Last season, we grew strawberries in containers! It was a big success. Pots of strawberries can be squeezed into any garden, even if you only have a patio or balcony. Learn why these compact fruit are perfect for pots, the best varieties, types of containers, how many berries to plant in a pot, and other container strawberry tips.
Why Grow Strawberries in Containers?
Strawberries are a natural choice for container growing for several reasons. They’re perfect for aspiring gardeners with little or no space. They look good – especially when in a strawberry tower or trailing from a hanging basket. And strawberries love a well-drained soil, so by growing them in containers, we can better supply that.
Plus, growing strawberries in pots makes them so much easier to protect the fruits from slugs and animal critters and they’re also much easier to harvest without bending over strawberry beds!
Best Strawberry Varieties for Containers
Before we get planting, let’s take a quick look at the different types of strawberries you can grow. There are two main types of strawberries.
- Everbearing aka perpetual strawberries. These, as their name suggests, crop over a longer period, producing berries all summer long. The berries tend to be smaller, but are widely considered to have a superior aroma and taste. Quinault is a great variety for containers.

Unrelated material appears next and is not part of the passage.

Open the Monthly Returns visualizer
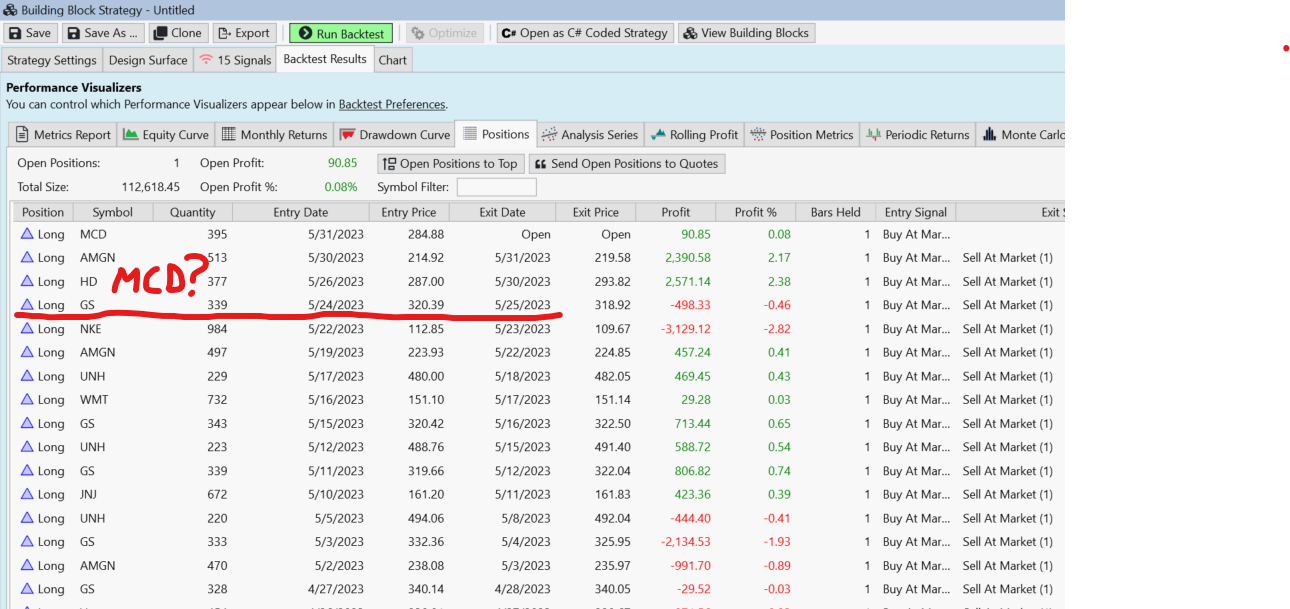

- Summer-fruiting aka June-bearing strawberries. They ripen in late spring/early summer. The berries tend to be larger and, because they come all at once, are great if you want to make jam, can your berries or freeze them.
- There’s also a third, less common type of strawberry – the day-neutral strawberry, which is unaffected by daylength. The plants simply crop once they’ve reached a big enough size and if conditions are warm enough.
- Then you have the alpine strawberries and, unlike the other strawberries, they grow well in shade and can be left to pretty much get on with it! They are the sweetest, most aromatic fruits of all – but they are tiny, as you can see, so probably not worth growing in containers, but they would make a fantastic ground cover beneath, say, shrubs.